Segment Open

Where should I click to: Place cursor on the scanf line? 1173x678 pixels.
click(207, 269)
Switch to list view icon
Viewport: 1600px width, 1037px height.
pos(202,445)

Segment Closed

Write out each entry again, leaving every word as it is.

Where should I click to: Place cursor on the scanf line? 1173x678 pixels.
click(207, 269)
Switch to list view icon
Viewport: 1600px width, 1037px height.
pos(202,445)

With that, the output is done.